Be careful of the "fall" on your existing step in case your door fouls it if opening inwards - use rising butt hinges.
Part M  of the building regulations requires that door thresholds should be no more than 15mm high.

HTH

ONQ


----------



## suzie (26 Jan 2010)

I'd like to seal my front door by building a front porch with a sealed door. Now the house already has a sort of "opened" entrance porch or canopy before getting to the front door. Other houses in the estate have just enclosed this opening with a pvc framed door etc to the outer most edge. Though as things currently stand one would still have to step up into this newly enclosed porch by more than 15mm (id say 80mm). This is the current rise of the step. Would this break any regulations?

Secondly, the depth of this porch area isnt sufficient to allow for an inward opening door, which would be idea, so I guess the only other options would be an outward or a sliding door? 

I know it would be more costly but could one extend the area with what I'll call a u shape shell and then to rebuild the roof accordingly?

Thanks 
S.


----------



## D8Lady (26 Jan 2010)

If you just want it as a winter measure, get an oversized heavy curtain ( on sale now)  and one of those self supported shower curtains across the inside of the door. Keeps the drafts out very well. 
Makes a 3 degree difference in heat in my hallway.


----------



## onq (27 Jan 2010)

suzie said:


> I'd like to seal my front door by building a front porch with a sealed door. Now the house already has a sort of "opened" entrance porch or canopy before getting to the front door. Other houses in the estate have just enclosed this opening with a pvc framed door etc to the outer most edge. Though as things currently stand one would still have to step up into this newly enclosed porch by more than 15mm (id say 80mm). This is the current rise of the step. Would this break any regulations?
> 
> Secondly, the depth of this porch area isnt sufficient to allow for an inward opening door, which would be idea, so I guess the only other options would be an outward or a sliding door?
> 
> ...



Hi Suzie,

Sorry I wasn't any clearer.

The 80mm step is probably fine the way it is, the aim is to try and not create a trip hazard.
I nearly went flying after a client had a new porch fitted and the general issue is not to create a trip hazard on a fire escape route.
The 15mm quoted in Part M is an already defined compliant detail.

I think I know what you mean about the u-shape - kind of like extending a hat on three sides out of four if I understand you correctly?
Yes I think that would be perfect as long as it didn't result in a porch greater than 2.0M in area.

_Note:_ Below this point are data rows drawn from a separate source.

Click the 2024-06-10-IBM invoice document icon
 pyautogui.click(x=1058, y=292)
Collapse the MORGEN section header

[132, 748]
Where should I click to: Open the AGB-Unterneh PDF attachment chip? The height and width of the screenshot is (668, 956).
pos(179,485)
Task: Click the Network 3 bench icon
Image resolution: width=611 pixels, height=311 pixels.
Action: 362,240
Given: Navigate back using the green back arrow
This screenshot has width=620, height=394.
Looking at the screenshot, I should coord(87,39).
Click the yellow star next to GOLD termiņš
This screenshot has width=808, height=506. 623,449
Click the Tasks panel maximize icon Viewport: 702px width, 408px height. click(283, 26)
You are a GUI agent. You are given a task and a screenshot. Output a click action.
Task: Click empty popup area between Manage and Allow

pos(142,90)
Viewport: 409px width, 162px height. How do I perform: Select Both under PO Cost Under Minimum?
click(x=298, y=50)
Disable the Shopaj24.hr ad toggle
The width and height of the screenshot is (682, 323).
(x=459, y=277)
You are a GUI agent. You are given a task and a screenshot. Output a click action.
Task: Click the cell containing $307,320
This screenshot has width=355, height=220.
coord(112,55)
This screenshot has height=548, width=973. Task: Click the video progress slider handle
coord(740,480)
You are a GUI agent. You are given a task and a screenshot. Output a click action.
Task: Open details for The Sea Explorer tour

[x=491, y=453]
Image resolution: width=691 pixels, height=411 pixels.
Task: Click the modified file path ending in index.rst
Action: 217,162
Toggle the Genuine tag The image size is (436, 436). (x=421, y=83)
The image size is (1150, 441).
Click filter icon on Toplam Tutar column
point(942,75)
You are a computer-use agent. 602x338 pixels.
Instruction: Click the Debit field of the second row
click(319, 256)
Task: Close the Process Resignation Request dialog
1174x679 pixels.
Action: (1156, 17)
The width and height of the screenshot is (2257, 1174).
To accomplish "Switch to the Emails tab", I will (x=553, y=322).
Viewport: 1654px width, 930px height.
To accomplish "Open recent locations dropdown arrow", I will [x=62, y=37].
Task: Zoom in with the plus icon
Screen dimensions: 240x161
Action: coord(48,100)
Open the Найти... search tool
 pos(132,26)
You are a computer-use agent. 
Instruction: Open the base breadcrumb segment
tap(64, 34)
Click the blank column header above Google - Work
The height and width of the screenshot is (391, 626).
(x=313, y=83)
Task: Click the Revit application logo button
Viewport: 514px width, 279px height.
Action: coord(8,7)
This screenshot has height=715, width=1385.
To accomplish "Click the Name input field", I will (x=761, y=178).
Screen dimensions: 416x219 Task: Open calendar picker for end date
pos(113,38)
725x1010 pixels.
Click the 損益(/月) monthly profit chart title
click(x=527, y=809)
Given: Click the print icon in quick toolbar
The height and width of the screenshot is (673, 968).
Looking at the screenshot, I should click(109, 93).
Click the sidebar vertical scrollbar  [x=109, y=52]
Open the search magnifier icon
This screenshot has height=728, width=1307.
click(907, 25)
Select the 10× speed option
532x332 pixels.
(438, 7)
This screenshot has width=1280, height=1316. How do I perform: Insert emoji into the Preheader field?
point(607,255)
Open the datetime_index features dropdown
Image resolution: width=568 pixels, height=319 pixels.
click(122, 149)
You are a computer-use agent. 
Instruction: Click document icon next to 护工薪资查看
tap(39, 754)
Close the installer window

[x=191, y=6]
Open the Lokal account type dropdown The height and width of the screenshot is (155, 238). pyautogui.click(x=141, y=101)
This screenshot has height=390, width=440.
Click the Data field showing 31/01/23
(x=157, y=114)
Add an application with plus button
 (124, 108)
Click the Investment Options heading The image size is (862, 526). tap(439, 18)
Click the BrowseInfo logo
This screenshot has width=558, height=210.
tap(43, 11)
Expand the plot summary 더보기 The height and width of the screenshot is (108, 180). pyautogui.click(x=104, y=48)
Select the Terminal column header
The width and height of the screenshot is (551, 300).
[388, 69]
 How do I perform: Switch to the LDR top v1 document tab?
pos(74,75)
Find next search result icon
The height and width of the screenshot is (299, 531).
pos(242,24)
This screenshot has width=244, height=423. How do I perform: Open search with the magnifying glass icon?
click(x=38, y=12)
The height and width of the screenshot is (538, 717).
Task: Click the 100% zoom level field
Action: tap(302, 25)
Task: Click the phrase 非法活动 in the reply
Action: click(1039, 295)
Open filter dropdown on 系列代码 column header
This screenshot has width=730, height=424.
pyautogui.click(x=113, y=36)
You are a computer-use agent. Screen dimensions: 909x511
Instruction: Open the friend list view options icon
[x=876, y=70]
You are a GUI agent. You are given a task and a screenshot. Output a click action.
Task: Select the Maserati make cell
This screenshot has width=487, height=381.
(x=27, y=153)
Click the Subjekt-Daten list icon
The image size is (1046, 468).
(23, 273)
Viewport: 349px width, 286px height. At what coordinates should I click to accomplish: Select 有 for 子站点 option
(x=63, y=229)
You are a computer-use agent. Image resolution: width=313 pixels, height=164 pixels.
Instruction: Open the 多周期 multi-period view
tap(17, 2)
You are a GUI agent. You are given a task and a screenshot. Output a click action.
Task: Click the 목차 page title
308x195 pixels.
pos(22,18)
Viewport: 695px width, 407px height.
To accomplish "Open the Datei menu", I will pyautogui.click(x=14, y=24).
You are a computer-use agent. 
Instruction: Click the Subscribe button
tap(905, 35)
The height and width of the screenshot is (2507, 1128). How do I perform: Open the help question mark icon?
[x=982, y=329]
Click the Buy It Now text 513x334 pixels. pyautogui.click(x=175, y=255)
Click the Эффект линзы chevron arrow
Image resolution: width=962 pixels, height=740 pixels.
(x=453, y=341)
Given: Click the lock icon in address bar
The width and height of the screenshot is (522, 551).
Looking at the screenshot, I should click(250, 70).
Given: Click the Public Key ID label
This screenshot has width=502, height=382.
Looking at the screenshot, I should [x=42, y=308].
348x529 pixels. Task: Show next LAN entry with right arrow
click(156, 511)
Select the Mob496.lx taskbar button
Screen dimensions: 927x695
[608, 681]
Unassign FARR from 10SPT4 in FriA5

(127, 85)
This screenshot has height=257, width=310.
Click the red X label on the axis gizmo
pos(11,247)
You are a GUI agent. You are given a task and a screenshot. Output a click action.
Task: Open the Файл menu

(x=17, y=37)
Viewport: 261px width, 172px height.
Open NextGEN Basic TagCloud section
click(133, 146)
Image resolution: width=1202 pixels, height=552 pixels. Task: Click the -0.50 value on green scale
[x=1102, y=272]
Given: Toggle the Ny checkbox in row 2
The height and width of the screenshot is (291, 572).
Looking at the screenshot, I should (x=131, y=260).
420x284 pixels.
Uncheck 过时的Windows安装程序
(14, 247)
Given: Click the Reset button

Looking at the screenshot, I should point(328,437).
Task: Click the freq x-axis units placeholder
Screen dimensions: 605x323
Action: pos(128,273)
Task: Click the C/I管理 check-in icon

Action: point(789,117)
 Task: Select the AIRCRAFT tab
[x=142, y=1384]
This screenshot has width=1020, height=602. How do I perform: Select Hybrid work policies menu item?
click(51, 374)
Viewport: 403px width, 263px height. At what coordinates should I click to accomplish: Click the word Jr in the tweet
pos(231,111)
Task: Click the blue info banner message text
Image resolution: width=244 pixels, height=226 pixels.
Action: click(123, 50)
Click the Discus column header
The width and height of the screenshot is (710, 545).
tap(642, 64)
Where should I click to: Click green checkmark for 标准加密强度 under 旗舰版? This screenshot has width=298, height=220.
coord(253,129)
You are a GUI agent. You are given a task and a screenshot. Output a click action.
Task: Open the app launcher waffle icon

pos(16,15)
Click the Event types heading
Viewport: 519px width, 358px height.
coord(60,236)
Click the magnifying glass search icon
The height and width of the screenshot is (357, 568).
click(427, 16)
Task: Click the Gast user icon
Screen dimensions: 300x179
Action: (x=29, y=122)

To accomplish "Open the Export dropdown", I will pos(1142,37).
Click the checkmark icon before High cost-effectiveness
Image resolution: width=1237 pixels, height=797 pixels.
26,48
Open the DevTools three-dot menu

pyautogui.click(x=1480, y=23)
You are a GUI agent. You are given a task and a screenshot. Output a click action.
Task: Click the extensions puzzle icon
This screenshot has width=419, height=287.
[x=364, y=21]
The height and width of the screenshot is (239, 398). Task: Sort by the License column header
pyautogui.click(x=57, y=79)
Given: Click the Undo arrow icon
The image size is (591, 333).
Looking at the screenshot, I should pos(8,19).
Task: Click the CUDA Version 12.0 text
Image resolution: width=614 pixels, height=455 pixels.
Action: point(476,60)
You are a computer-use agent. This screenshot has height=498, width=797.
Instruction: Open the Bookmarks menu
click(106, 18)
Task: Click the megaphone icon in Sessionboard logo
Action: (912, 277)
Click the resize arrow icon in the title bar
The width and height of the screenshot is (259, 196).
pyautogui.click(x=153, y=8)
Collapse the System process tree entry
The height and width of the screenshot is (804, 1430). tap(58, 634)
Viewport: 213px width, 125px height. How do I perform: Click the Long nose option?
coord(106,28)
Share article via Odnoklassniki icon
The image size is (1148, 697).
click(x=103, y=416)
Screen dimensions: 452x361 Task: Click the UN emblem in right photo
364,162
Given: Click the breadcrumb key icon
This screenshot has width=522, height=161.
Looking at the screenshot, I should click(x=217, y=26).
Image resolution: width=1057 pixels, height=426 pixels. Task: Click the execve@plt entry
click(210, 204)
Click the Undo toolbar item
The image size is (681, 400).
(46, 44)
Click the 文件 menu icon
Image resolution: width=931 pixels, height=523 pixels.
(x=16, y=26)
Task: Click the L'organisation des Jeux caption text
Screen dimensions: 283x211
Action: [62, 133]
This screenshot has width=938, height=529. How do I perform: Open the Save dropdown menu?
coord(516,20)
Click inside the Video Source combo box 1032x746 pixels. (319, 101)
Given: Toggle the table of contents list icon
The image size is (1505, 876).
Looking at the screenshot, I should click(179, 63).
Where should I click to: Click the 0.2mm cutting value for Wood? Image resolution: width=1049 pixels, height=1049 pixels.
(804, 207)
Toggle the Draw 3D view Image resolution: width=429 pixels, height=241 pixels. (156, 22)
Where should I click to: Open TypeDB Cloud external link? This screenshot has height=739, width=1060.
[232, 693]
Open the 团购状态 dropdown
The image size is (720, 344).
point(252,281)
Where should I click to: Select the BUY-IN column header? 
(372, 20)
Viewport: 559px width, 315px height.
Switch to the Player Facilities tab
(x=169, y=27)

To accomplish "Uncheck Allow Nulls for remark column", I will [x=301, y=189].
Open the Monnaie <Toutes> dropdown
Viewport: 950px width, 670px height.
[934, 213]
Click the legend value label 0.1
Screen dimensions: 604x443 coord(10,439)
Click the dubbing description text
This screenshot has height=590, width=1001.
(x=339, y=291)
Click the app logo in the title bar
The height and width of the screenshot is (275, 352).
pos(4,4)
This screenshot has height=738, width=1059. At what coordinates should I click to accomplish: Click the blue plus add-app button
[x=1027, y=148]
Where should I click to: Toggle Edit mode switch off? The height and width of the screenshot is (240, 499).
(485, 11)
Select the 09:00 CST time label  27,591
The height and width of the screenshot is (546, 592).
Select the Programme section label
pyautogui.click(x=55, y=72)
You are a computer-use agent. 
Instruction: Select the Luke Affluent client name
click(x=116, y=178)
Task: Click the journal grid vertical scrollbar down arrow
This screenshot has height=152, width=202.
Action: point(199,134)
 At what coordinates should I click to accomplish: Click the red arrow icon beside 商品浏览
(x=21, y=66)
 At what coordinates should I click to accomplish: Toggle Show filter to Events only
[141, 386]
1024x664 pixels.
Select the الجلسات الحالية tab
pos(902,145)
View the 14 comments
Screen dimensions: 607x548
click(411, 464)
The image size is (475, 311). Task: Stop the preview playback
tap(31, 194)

I cannot recall any porch doors opening out from memory, plenty of sliders though.

HTH

ONQ.

[broken link removed]


----------



## sligo camper (28 Jan 2010)

yes, i have a problem with my front mahogony door as well. When put in, i was dissapointed with the type of rubber that was inseted in the groove of the frame, quite flimsy. The mahogony door, went out of shape at the bottom third, on the ope side. i eventually got it replaced with the dead lock system (3 bolts) to help with the situation. Alas the same thing has happened again and even with the 3 bolts being engaged, there still is a gap where the wind can blow in. i put on a simple brass shoot bolt which has helped but would prefer a more permanent anwser

any suggestions?


----------



## suzie (5 Nov 2010)

Just revisiting this again,

I'm aware the outer enclosed porch would be the best desired solution, but if that turns out to be a non-runner from the view of money and/or the final appearance of porch (ie it wont look right), would replacing the existing wooden door/frames with a suitable pvc double/tripled glaased unit add much of an improvement in terms of seals? I know we'll still have the existing heat lost when the door is open etc but when the door remains closed have any people experienced a useful improve to their "similar" situation?

Thanks
S.


----------



## PetPal (5 Nov 2010)

D8Lady said:


> If you just want it as a winter measure, get an oversized heavy curtain ( on sale now) and one of those self supported shower curtains across the inside of the door. Keeps the drafts out very well.
> Makes a 3 degree difference in heat in my hallway.


 
I've thought of doing this myself.  When you say "one of those self supported shower curtains ..." do you mean the springloaded bype that you just extend to the desired length? Thanks.


----------



## Eithneangela (5 Nov 2010)

We have heavy curtains on all doors and windows - makes a huge difference in winter.  Batten down the hatches as soon as the clock goes back - and it's a far cheaper way of achieving the desired result.  Make sure the curtains are longer than the door so that there is a pool of material acting as a draught excluder at the bottom. Most shops now offering discounts on curtains - I've always found Guineys in Talbot St. to be the best for price, availability and suitability.


----------



## fluffy47 (6 Nov 2010)

We bought a curtain pole last year ....cut it to size and hung heavy eyelet curtains on it. Reason for picking eyelet curtains is that you can put both curtains that you will buy onto the pole alternating the eyelets...this leaves you with extra heavy full curtains on the double.


----------